TUGAS LATIHAN ->
1) Dalam tulisan tentang Maluku dan Indonesia, hasil bumi Indonesia apa yang disebut sangat diperlukan oleh bangsa Eropa?
2) Lanjutkan tulisan tentang Maluku dan Indonesia dari kalimat terakhirnya.

KUTIPAN TEKS ->
=-=-=-=-=

Setiap
kita tentu memiliki prespektif berbeda. Begitu dengan saya. Kali ini, saya
lebih cenderung untuk membahas dua kata. Dua kata yang mempunyai hubungan
emosional yang begitu mendalam. Ya. Maluku dan Indonesia. Nukilan saya ini
adalah sebuah prespektif tentang harapan besar sebagai anak bangsa, yang begitu
prihatin atas keadaan sejarah yang telah ditinggalkan oleh generasi. Hanya
ingin mencoba membuka tabir dan bisa menjelaskan.
Telah
kita ketahui bersama. Sebagai sebuah negara yang berada di timur
dunia, Indonesia memiliki kekayaan yang sangat melimpah. Kekayaan yang dimiliki
oleh bangsa Indonesia ini sangat menggiurkan bangsa lain. Terutama kekayaan melimpah dari hasil bumi Indonesia yang berupa
rempah-rempah yang sangat populer dan sangat diperlukan oleh bangsa Eropa dalam
kehidupannya sehari-hari. Salah satunya
Maluku, yang dijadikan sebagai incaran.

=-=-=-=-=

[Catatan pencarian letak kata dan elemen]
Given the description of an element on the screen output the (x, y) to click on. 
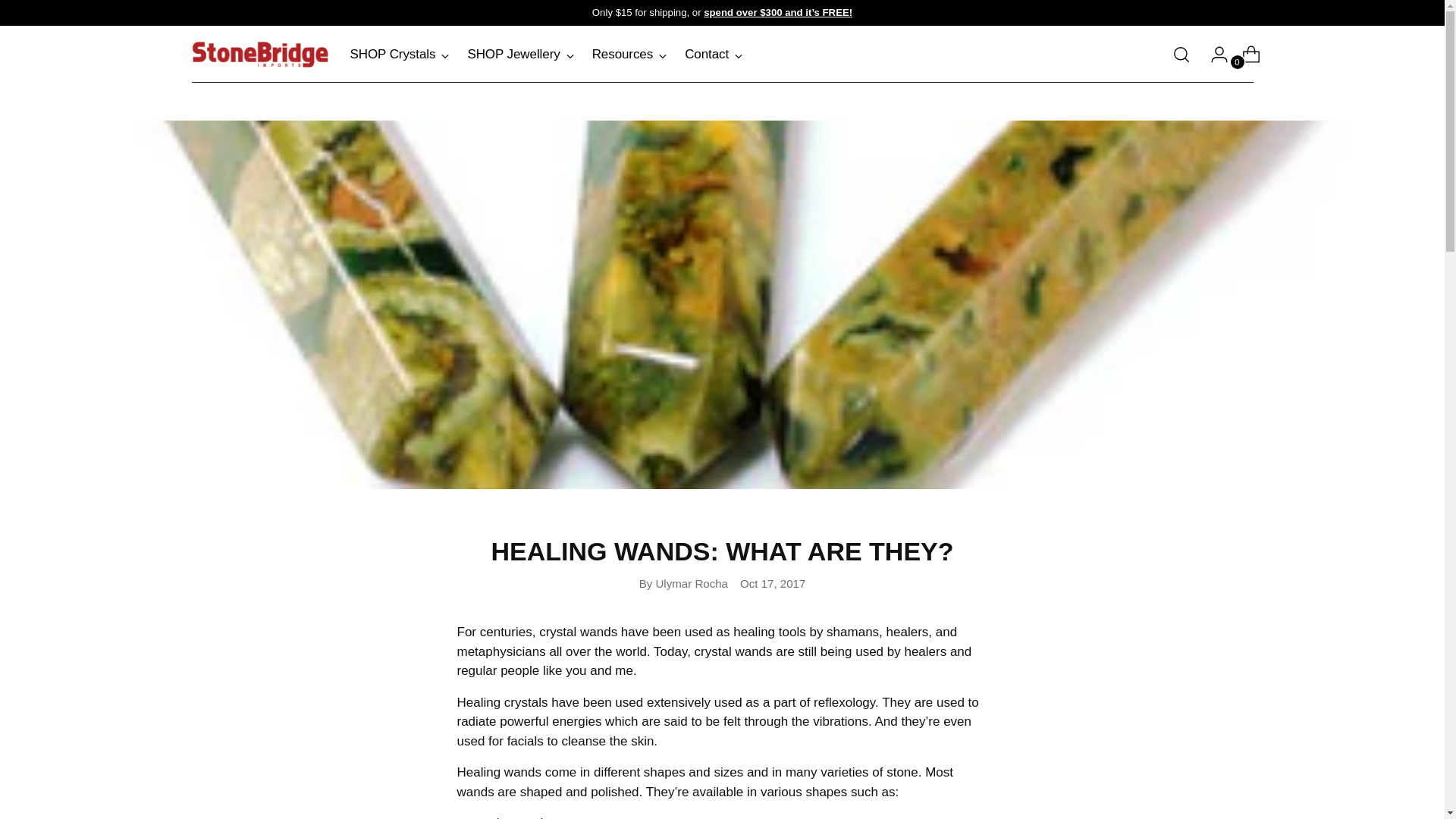
SHOP Jewellery (520, 54)
SHOP Crystals (399, 54)
Shipping Policy (545, 54)
Given the description of an element on the screen output the (x, y) to click on. 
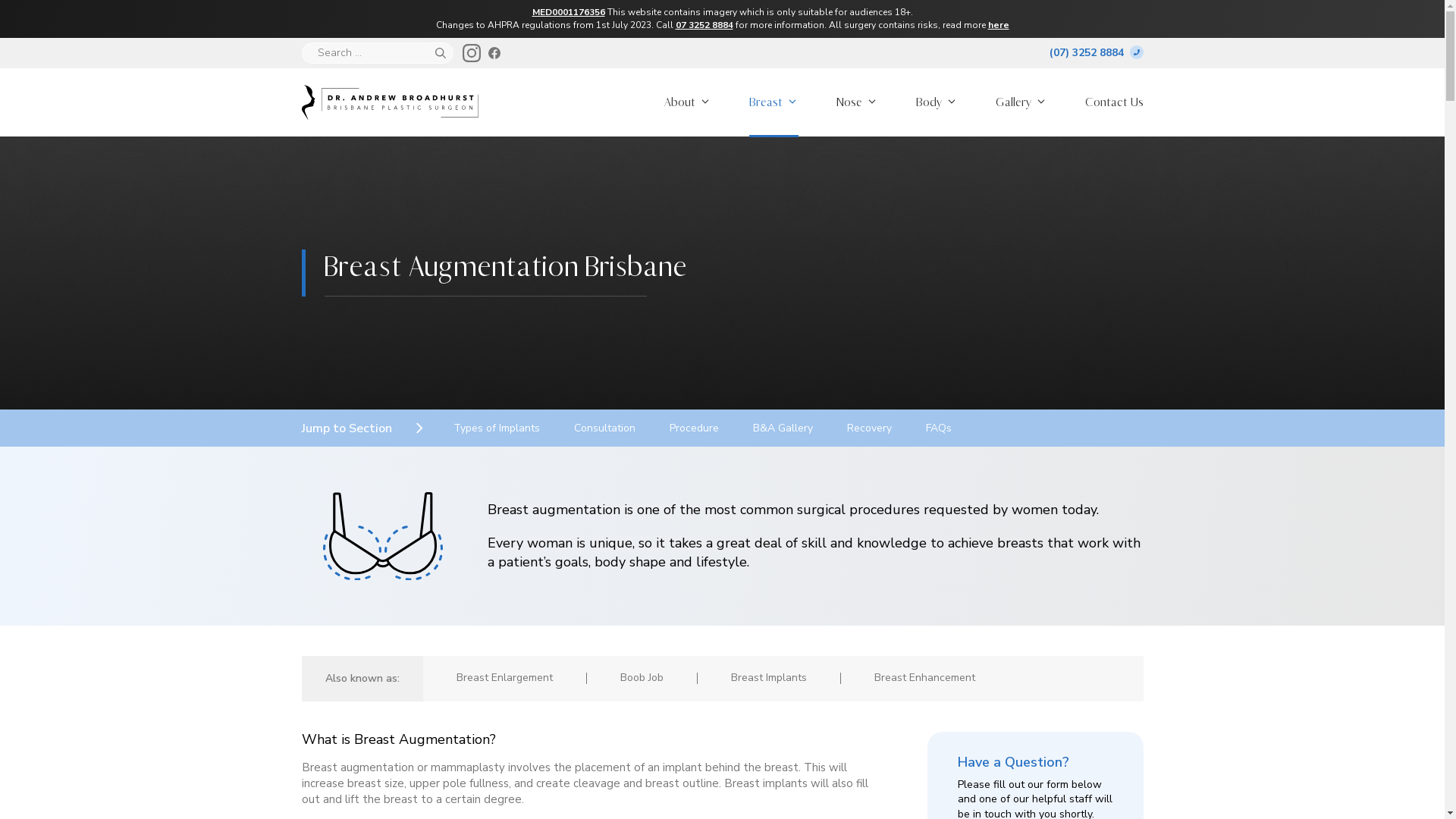
Gallery Element type: text (1021, 102)
Contact Us Element type: text (1114, 102)
(07) 3252 8884 Element type: text (1096, 52)
Nose Element type: text (857, 102)
Breast Enlargement Element type: text (504, 677)
Breast Enhancement Element type: text (923, 677)
07 3252 8884 Element type: text (703, 24)
Consultation Element type: text (603, 427)
FAQs Element type: text (937, 427)
here Element type: text (997, 24)
Procedure Element type: text (693, 427)
Body Element type: text (935, 102)
Boob Job Element type: text (641, 677)
Types of Implants Element type: text (496, 427)
Breast Implants Element type: text (768, 677)
Search for: Element type: hover (365, 52)
MED0001176356 Element type: text (568, 12)
Breast Element type: text (772, 102)
Recovery Element type: text (868, 427)
About Element type: text (686, 102)
B&A Gallery Element type: text (782, 427)
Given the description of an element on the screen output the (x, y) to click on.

=-=-=-=-=

HASIL TIAP TUGAS ->
1) Rempah-rempah.

2)
Maluku
merupakan salah satu provinsi di Indonesia. Daya magnet rempah-rempahnya
sangatlah menggiurkan kaum imperialis. Disamping itu juga ada faktor lain seperti:
dikuasainya rute dan
pusat-pusat perdagangan di Timur Tengah oleh orang-orang Islam, adanya kemajuan
di bidang ilmu pengetahuan dan teknologi, yaitu dengan ditemukan peta dan
kompas yang sangat penting bagi pelayaran, adanya jiwa petualangan sehingga
menggugah semangat untuk melakukan penjelajahan samudra. Sehingga,
walaupun luasnya samudra dan jauh jaraknya Eropa ke Maluku, bangsa-bangsa Eropa
tersebut; Portugis, Spanyol dll terus melakukan upaya-upaya. Alhasil, mereka
berhasil masuk ke Maluku. Sejarah mencatat tahun 1511 di bawah pimpinan d'Albuquerque, Portugis berhasil
menguasai Malaka. Dari Malaka di bawah pimpinan d'Abreu, tahun 1512
Portugis pun sampai di Maluku
dan diterima baik oleh Sultan Ternate yang pada waktu itu sedang bermusuhan
dengan Tidore. Portugis berhasil mendirikan benteng dan mendapatkan hak
monopoli perdagangan rempah-rempah.
Namun,
kita tau bersama bahwa otak penjajah tetaplah penjajah. Tidak ada yang baik.
Visi mereka gold, gospel dan glory tercium bauk busuknya oleh rakyat
Maluku. Maluku bangkit dan sedia mengusir mereka. Maka lahirlah Sultan
Baabullah, Sultan Khairun, Said Perintah, Pattimura tahun 1817 dan pejuang lainnya. Upaya-upaya licik
penjajah dalam mengadu domba, dan redalah perlawanan itu. Tapi, darah pejuang
tetaplah mengalir di dada para generasinya, yang senantiasa menjadi aliran
mematikan bagi penjajah. “Cakalele pake parang deng salawaku. Katong
kajahang biji ruku. Karna beta Maluku.
Anak alifuru nyali pangkuku”.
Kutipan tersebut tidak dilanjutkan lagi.